## EXERCISES:
1. Using the article about the New York Trend newspaper, answer these questions:
(a) Where was Trend first headquartered?
(b) What was the layout and design software on the laptop called?
(c) What is the paper's estimated readership?
2. Translate this sentence from the article about the New York Trend newspaper into Spanish: "Her interest in journalism, however, pre-dates Trend."

## SELECTED PASSAGE:
Bucking the trend

Published: October 16, 2019

Love and commitment sustain a decades old print-based local newspaper

Queensborough Community College’s Dr. Teresa Taylor Williams, a New York City media executive, marks the 30th anniversary of New York Trend, her Great Neck-based, historically black, woman-owned, alternative, independent weekly newspaper.

Read by thousands (in print and on-line) throughout the five boroughs and Long Island, Trend began humbly, headquartered in her parents’ cramped basement in St. Albans. The kitchen doubled as the newsroom, and the dining table, housing a clunky laptop programmed with very basic layout and design software called PageMaker, was where it was composed. An unsecured personal loan, from local bankers who believed in her, got the ink flowing.

“When I finally received a booking authorization on the fax for an insert from an advertiser I had been chasing for three years, I knew we’d make it happen and I was truly in business,” says Dr. Taylor-Williams, who describes Trend as “more multicultural and less agenda-driven” than other black-run city newspapers.

“We wanted to make a difference and appeal to a wider, younger audience. Literally, I would be cooking for everyone and we’d be trying to put out a 28-page paper to serve the needs of people in our community, not the established and powerful,” explains the Adjunct Assistant Professor in Psychology.

“I always wanted a media property that was not under the influence of an investor. It was excruciatingly hard to make it work. I was a little girl in a man’s world and being a woman was not good for business. I had, and still have, so many nonsensical battles that cost me. But at least I have full control.”

Queensborough Community College’s Dr. Teresa Taylor Williams is a New York City media executive.

A close-knit family affair, Trend staff have included her children, mom (who was the office manager and chief typist) and her 89-year old father, Robert, the Distribution Manager who has supported the paper from day one. He and a legion of staff still hand-deliver papers to an estimated readership of over 60,000.

Taylor-Williams’s interests in community affairs, education and psychology were backed-up by a shrewd business sense, all of which helped launch the paper in 1989. Her interest in journalism, however, pre-dates Trend.

“I developed my love for news when I was really small and I’d go with my grandfather around the corner to buy the Daily News. I would mimic him. When no one was around I would open the paper and read it over a cup of coffee, too,” she chuckles, still preferring inky fingertips today to swiping and scrolling screens.

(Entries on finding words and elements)
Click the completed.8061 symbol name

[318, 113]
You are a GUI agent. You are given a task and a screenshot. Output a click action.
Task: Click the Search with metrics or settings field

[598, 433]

## FINAL ANSWERS:
1.
(a) In her parents' cramped basement in St. Albans.
(b) PageMaker.
(c) Over 60,000.

2. Sin embargo, su interés por el periodismo es anterior a Trend.